Across the corridor, one of the women from earlier is being repositioned. Not dragged. Guided. A hand at her elbow, another at her back. She keeps her head down, shoulders rounded forward like she’s trying to disappear into herself. Her restraints are adjusted twice while she stands there, compliant and shaking. When she’s moved on, she goes willingly.

I file that away.

Another woman, taller, older, refuses to move when she’s told. She stiffens, feet planted. It doesn’t earn her defiance or violence. It earns her waiting. Two guards step back, unfazed, and simply stand there while the rest of the corridor continues around them. After a long minute, she moves on her own.

No one speaks. No one needs to.

The Rot doesn’t correct behavior immediately. It lets it dangle on the vine, like a ripening piece of fruit to be plucked later.

I strain to look at my hands, bound behind me, but it’s no use. Nonetheless, the cord doesn’t bite. It doesn’t loosen either. Whoever tied it expected me to stay present, as if I could really go anywhere.

I’m sorting out what that means, when Armen reappears.

He doesn’t approach right away. He stops several feet away, just inside my peripheral vision, close enough that Iregister him without having to turn. The effect is immediate anyway. My spine tightens. My breath shallows. My body reacts before my mind catches up.

He speaks to someone else first, low, controlled instructions about placement and spacing. I don’t catch the words, but I catch the shape of them. Nothing wasted. No unnecessary emphasis.

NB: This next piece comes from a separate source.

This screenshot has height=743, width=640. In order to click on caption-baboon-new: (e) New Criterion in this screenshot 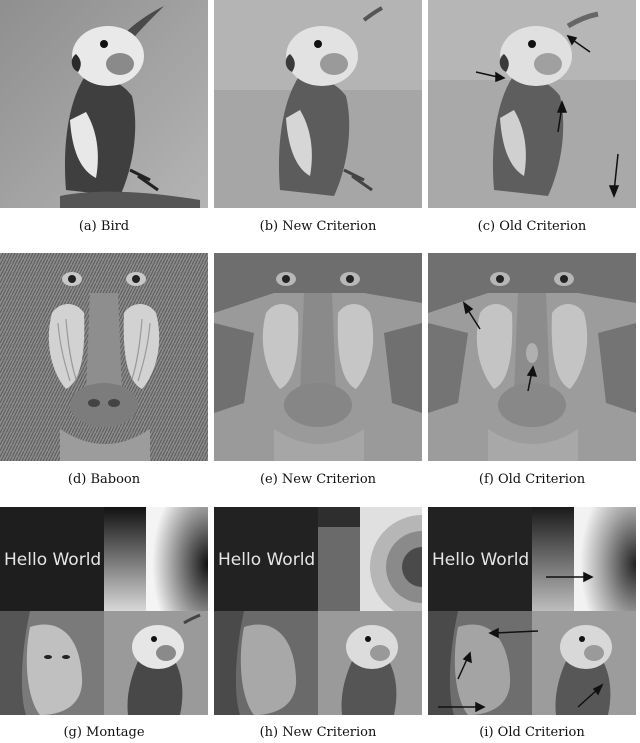, I will do `click(318, 480)`. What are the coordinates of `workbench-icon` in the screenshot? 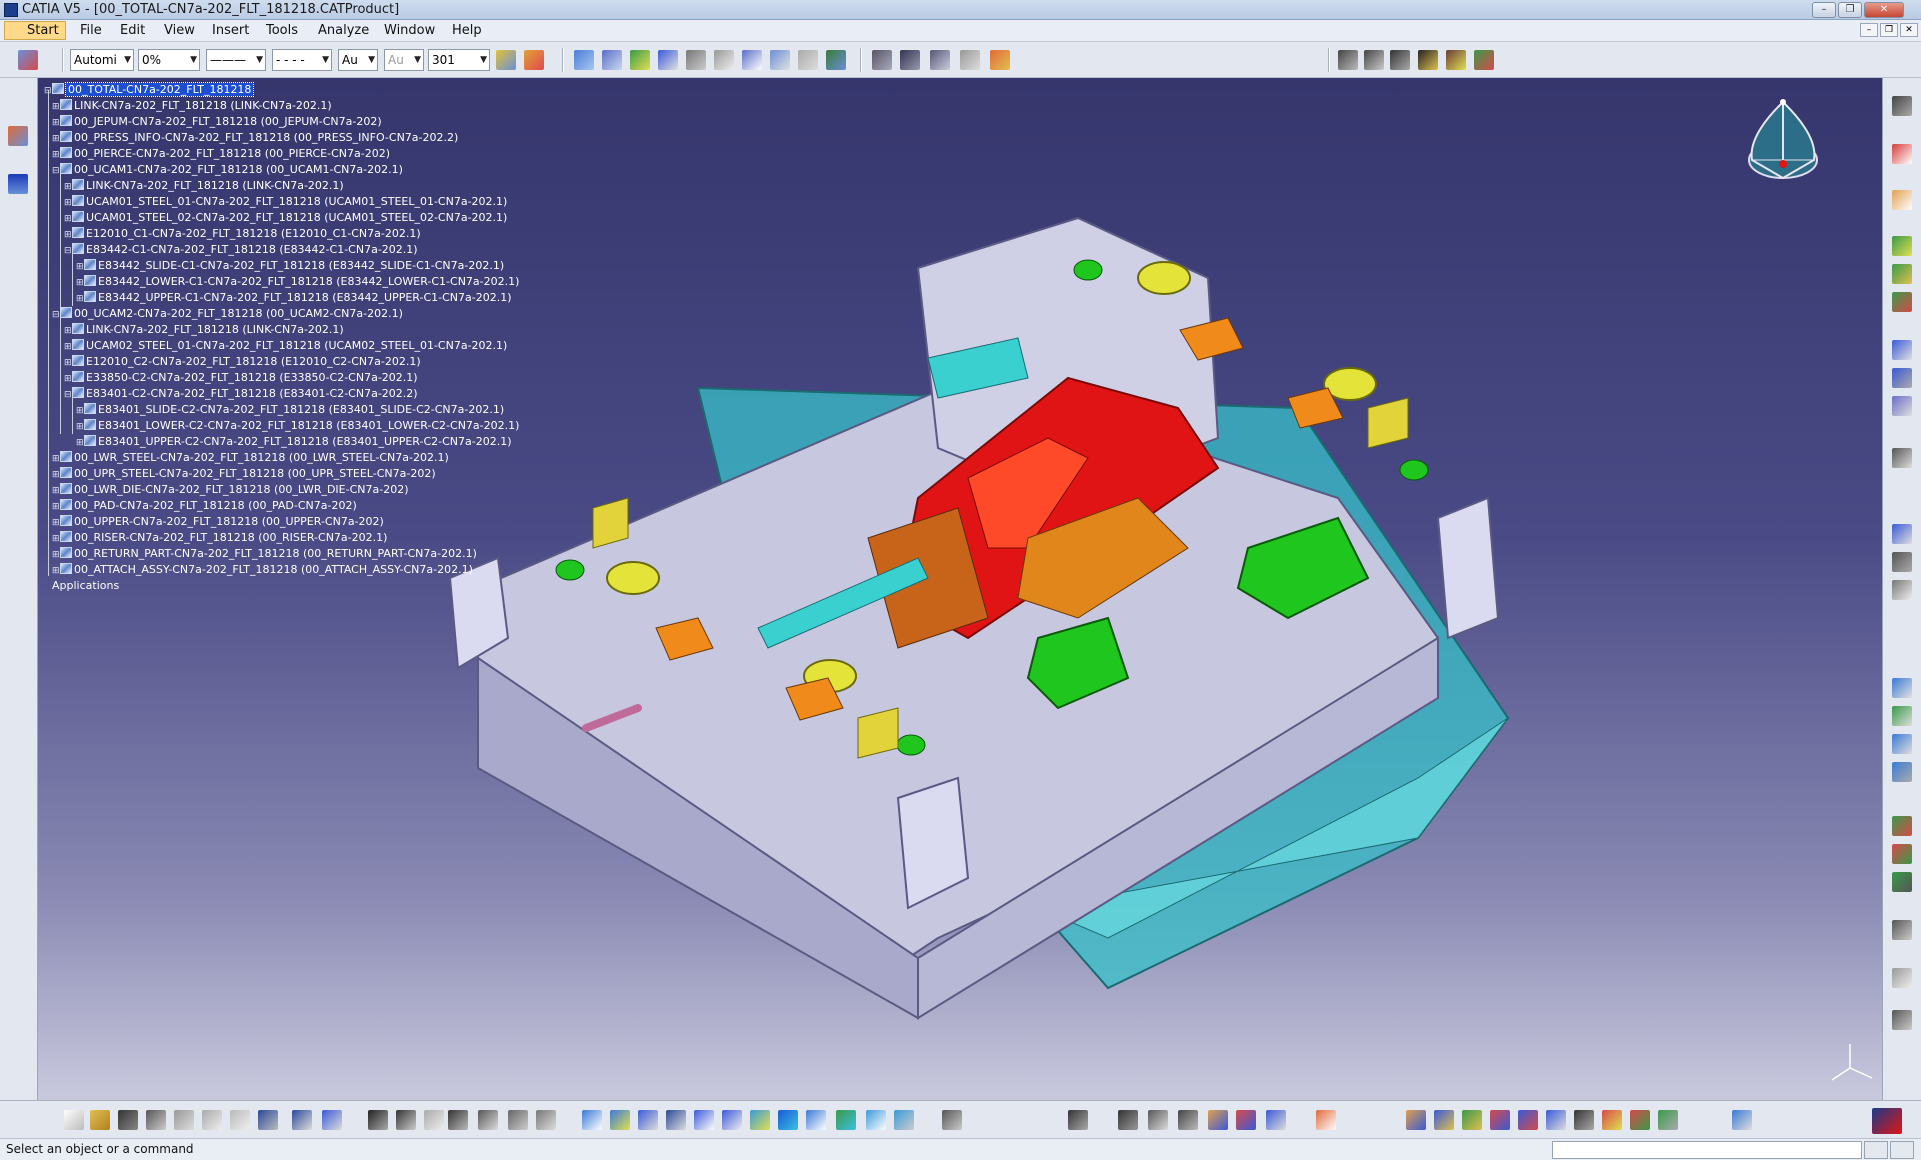 It's located at (18, 136).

Then his attention turns fully to me.

I lift my head slowly, refusing to rush it, refusing to look startled. He’s standing closer than before. Close enough that I can see the faint crease between his brows. He smells faintly of metal and sweat and something clean beneath it, soap, maybe. Or just discipline.

He’s so… solid.

Not imposing, exactly. Just steady. Almost safe, if I can say that about someone who is my captor. Like the kind of man who doesn’t need to raise his voice because everyone around him knows to listen.

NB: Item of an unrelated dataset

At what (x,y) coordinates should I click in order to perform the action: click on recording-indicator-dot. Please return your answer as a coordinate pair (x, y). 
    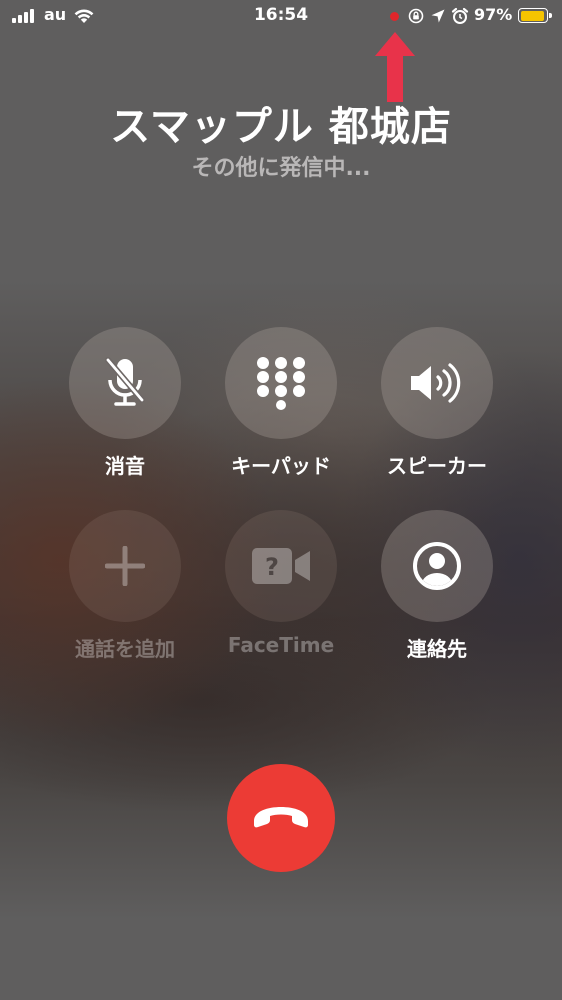
    Looking at the image, I should click on (394, 16).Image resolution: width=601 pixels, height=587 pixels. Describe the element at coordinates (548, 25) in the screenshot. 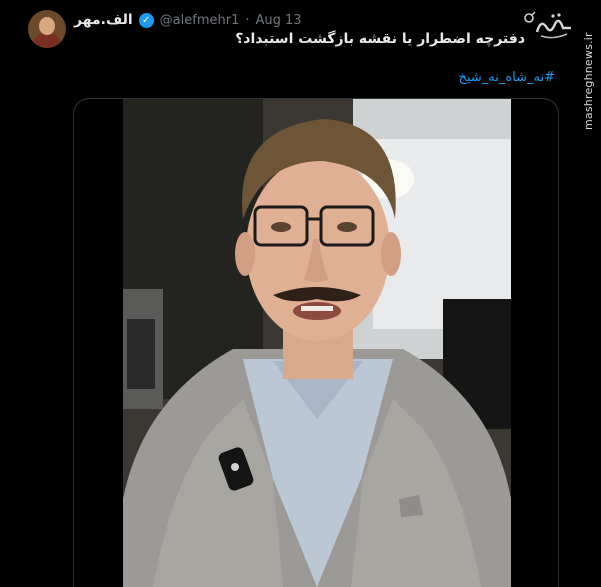

I see `mashregh-logo-icon` at that location.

He doesn’t touch me, at least not at first. “You’re favoring the knee,” he says calmly.

I blink. “It’s injured.”

“Yes.” His gaze flicks down, then back up. “You’re also holding your shoulders too tight.”

“That’s not an injury,” I say.

“No,” he agrees. “It’s a habit.”

I shake my head. “No. It’s a reaction.”

“To what?”

I look around to make my point. “This isn’t exactly the most normal place. You know, with restraints around my wrists and ankles. Whimpering women everywhere andbig, burly guys barking orders. If my posture is a little off, it’s no wonder.”

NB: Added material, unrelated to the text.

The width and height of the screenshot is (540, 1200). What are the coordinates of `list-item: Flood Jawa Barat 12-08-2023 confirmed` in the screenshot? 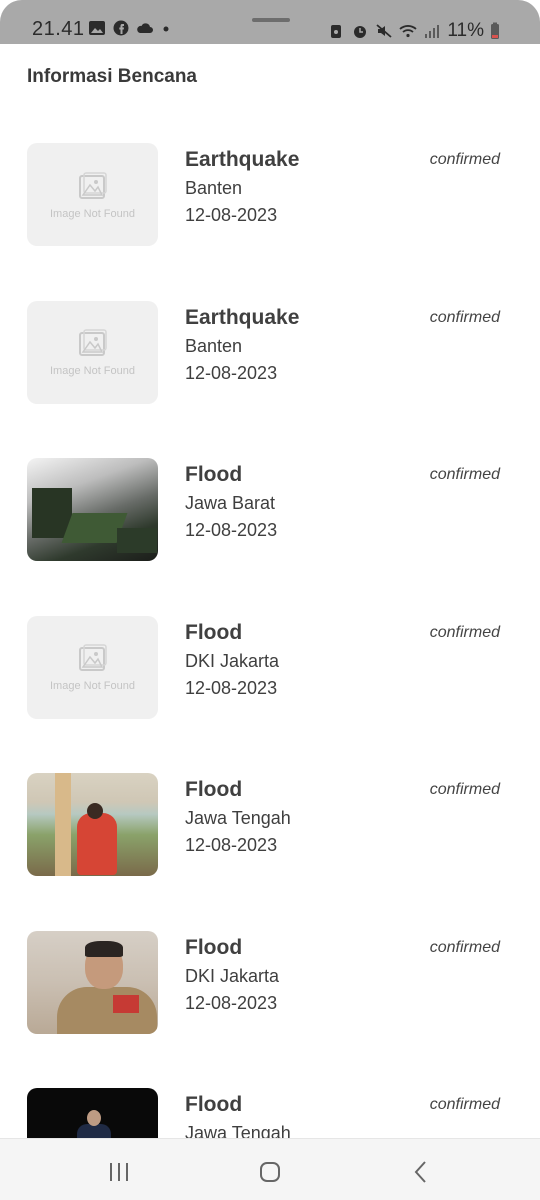 It's located at (270, 524).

He steps closer and crouches in front of me, slow and deliberate. Not looming. Not crowding. Just close enough that the air between us changes somehow.

I know my breathing does.

His hands move automatically at first, reaching behind me for the binding at my wrists. I feel the brush of his fingers through the fabric of my shirt where it’s ridden up, the heat of his palm as he checks the knot. He doesn’t tighten it. He doesn’t loosen it either. His hands pause. The hesitation is subtle, but I feel it immediately. A fraction of a second where his grip adjusts, where the motion stops being purely procedural.

I look up at him. Really look.

He’s watching my posture. The way I’m holding myself upright despite the strain. The way my chin is lifted just a little too high, my shoulders drawn forward like armor. Of course, I’m uncomfortable. Everyone in this shithole of a shopping mall is uncomfortable.